----- GIVEN DATA

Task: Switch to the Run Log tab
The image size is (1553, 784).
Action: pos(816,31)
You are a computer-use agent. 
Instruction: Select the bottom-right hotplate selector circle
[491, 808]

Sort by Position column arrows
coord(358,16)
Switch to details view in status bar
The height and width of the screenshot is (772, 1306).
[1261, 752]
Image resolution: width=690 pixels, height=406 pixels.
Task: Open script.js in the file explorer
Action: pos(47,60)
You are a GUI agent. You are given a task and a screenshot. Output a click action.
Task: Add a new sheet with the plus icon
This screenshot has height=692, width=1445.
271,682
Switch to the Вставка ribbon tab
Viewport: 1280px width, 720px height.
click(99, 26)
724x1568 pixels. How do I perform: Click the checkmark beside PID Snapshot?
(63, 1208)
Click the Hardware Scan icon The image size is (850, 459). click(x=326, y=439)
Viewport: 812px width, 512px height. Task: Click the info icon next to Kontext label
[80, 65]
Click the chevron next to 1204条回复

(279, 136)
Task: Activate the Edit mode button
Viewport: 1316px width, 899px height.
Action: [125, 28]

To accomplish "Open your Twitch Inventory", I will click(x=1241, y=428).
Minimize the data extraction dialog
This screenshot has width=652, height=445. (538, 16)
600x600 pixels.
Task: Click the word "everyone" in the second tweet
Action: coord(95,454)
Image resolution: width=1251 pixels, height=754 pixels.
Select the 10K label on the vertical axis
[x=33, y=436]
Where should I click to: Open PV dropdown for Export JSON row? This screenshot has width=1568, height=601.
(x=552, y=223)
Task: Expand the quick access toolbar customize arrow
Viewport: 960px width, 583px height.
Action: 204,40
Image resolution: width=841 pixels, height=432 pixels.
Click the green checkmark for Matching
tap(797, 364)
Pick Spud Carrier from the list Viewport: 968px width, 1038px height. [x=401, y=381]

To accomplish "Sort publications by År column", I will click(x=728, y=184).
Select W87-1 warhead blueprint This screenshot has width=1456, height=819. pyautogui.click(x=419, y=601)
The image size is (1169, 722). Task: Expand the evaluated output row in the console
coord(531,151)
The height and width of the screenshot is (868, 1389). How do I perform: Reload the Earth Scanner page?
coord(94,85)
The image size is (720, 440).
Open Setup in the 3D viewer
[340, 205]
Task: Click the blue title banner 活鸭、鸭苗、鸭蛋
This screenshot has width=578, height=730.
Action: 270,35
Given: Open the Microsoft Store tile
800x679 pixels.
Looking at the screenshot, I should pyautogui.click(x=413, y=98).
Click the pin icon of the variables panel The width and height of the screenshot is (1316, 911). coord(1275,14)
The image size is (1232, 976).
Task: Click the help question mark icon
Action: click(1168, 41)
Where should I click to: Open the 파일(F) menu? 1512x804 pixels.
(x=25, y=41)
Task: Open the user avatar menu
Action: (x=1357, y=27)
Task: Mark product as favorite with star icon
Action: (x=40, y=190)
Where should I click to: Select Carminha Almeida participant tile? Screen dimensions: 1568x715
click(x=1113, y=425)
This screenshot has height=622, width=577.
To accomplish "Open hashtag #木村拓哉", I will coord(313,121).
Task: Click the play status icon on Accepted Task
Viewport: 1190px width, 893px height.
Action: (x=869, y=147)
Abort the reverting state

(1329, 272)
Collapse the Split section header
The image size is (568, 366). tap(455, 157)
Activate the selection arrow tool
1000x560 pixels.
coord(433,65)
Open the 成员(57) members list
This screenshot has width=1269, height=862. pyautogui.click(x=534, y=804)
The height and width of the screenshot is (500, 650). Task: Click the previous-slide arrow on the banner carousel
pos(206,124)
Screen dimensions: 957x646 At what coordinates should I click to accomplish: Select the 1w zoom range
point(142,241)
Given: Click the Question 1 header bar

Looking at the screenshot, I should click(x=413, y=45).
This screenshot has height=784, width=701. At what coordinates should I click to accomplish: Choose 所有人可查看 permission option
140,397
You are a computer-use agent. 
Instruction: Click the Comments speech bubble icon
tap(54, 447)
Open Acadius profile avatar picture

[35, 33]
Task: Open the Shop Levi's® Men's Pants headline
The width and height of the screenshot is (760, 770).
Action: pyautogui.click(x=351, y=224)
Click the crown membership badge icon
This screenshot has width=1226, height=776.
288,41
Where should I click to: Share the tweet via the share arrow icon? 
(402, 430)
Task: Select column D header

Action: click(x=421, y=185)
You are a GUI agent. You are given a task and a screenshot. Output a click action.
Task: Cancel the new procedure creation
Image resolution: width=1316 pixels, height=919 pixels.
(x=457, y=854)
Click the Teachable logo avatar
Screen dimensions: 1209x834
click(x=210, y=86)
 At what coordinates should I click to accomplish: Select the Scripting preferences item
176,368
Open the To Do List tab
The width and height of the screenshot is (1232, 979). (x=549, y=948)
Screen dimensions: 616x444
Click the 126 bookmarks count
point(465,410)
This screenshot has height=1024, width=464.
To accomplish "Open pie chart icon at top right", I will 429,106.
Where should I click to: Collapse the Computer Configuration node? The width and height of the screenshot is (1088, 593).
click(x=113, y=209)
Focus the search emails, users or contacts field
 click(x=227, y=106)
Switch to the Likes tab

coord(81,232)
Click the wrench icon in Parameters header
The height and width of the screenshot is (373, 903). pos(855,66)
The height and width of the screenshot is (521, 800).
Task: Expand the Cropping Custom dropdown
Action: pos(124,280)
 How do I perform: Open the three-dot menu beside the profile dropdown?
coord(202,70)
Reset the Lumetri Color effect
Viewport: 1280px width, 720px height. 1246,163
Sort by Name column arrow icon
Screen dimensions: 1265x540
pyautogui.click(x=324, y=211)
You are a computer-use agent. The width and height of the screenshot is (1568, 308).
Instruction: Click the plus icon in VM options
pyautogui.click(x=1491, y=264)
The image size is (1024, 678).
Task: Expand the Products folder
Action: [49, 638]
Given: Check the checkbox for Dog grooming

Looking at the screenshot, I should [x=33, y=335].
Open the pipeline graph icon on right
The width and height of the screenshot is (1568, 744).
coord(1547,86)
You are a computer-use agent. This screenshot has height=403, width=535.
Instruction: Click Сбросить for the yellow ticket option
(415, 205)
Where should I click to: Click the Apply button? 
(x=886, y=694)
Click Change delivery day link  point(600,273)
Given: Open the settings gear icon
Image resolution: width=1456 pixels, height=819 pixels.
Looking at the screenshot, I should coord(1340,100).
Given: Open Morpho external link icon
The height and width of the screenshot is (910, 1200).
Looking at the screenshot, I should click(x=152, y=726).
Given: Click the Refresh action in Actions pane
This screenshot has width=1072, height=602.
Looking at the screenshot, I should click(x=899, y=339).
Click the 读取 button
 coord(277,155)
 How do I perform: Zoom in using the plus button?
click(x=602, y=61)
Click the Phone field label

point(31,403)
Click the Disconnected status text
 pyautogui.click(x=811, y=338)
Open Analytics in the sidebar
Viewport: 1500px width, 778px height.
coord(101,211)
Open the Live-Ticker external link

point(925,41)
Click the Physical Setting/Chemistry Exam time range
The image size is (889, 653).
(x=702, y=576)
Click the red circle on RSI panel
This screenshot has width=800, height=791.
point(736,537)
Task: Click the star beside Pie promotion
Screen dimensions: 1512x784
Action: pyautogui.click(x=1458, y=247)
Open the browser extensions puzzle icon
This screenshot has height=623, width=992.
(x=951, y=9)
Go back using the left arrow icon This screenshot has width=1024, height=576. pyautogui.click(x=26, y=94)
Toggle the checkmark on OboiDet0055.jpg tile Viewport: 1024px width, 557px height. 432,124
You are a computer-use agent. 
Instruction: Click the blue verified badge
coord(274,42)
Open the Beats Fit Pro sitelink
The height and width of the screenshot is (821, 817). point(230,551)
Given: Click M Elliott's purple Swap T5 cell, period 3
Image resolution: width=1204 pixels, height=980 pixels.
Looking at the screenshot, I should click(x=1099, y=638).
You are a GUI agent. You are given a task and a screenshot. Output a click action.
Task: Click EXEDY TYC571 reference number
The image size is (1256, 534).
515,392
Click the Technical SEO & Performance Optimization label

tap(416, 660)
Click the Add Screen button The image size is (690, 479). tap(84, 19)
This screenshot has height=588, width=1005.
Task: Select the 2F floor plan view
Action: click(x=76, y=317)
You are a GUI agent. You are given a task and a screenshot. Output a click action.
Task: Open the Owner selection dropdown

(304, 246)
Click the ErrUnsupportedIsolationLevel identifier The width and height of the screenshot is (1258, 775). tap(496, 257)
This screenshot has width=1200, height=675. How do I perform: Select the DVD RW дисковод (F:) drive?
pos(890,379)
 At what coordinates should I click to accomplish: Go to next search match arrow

----------

PROBLEM DESCRIPTION:
If a line above contains the word "will", list it.

TASK OUTPUT:
To accomplish "Open your Twitch Inventory", I will click(x=1241, y=428).
To accomplish "Sort publications by År column", I will click(x=728, y=184).
To accomplish "Open hashtag #木村拓哉", I will coord(313,121).
To accomplish "Open pie chart icon at top right", I will 429,106.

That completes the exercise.